Hay un relato que ha entrado en las entrañas del pueblo fiel como el relato del amor, el relato del Amigo “que me amó y se entregó por mí” (S. Pablo): la pasión según S. Juan.
Cuando la belleza de la persona se manifiesta en su totalidad, cuando hasta la muerte más cruel no puede arrebatar la belleza del rostro ensangrentado, cuando los improperios y los insultos no pueden robar el sentido de la vida… aparece en la cruz el rostro amado y amable de Jesús: el cuerpo desnudo, los clavos ensangrentados, la soledad poblada de oración, el silencio elocuente de la presencia de Dios en todo ya entregado… el Misterio del Hijo muerto en cruz.
Poco importan ya los juicios y las mentiras, el dolor y la sangre, la lanza y el letrero… El Hijo ha muerto. Pasión y muerte. Es la máxima expresión de la vida, la primavera a punto de estallar… todo está hecho.

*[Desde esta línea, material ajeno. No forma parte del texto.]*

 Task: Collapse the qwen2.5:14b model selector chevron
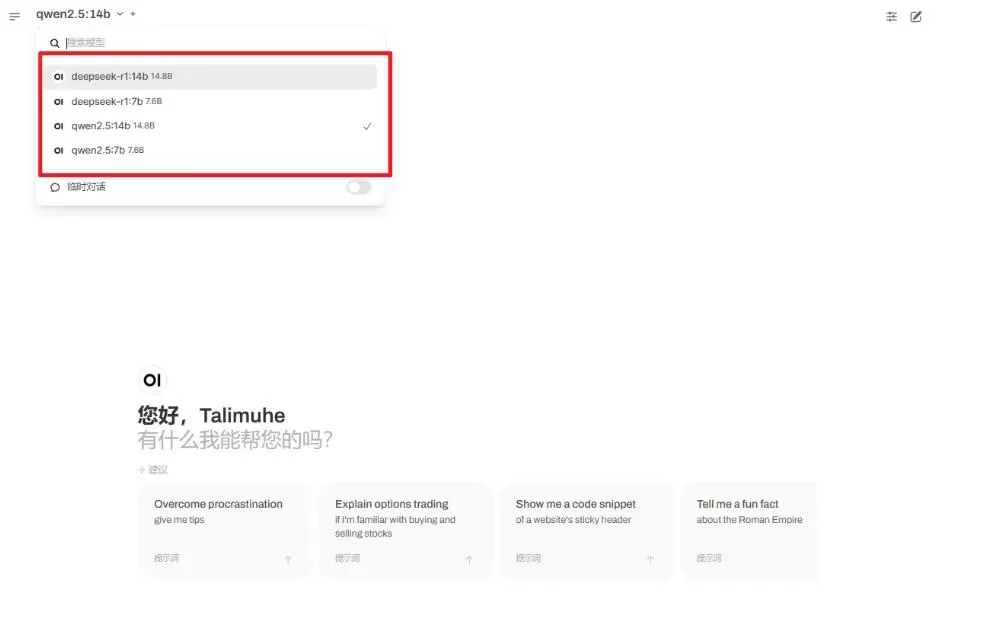(x=120, y=14)
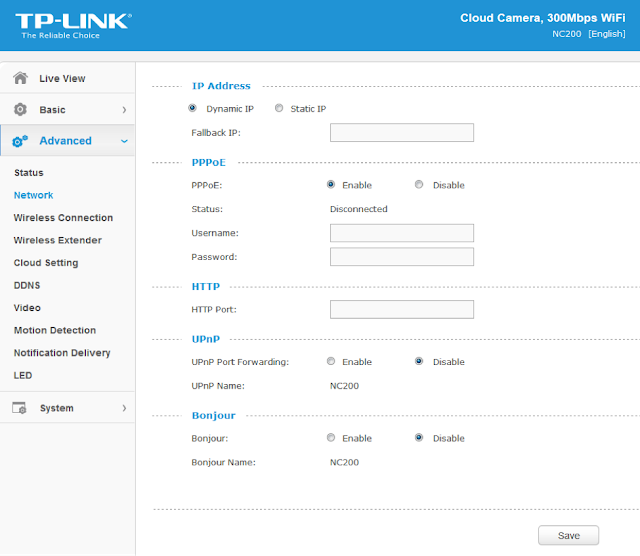Expand the System menu chevron

pos(124,408)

La liturgia cristiana no celebra sacramentos en este día, el Señor ha muerto. Sólo oramos, escuchamos la Palabra, comulgamos… y adoramos la cruz. Adoramos la belleza del Misterio de Dios: todo conducía hasta aquí, a punto de rendirnos de sueño o de pereza, o de incomprensión… permanecemos como Juan y María al pie de la cruz. Y el fiel de hoy no llora al muerto como final sino que hace memoria de lo que vendrá, memoria del sentido que tiene haber entregado la voluntad en manos del Padre.
Y S. Juan nos recuerda los hechos: a la hora en que los corderos mueren en la explanada del templo para comerlos en la cena de Pascua, a esa hora muere en el monte, en la cruz, el Cordero de Dios, el Siervo entregado por nosotros. La hora de nona, la hora del estruendo, de la muerte, del suspiro último…
La liturgia propone la celebración de los oficios del Viernes Santo como una auténtica contemplación del amor de Dios, de la muerte hecha historia de Dios con nosotros. También la liturgia guarda silencio, se torna austera, sencilla, sólo Palabra de Dios como expresión de lo acontecido en la cruz.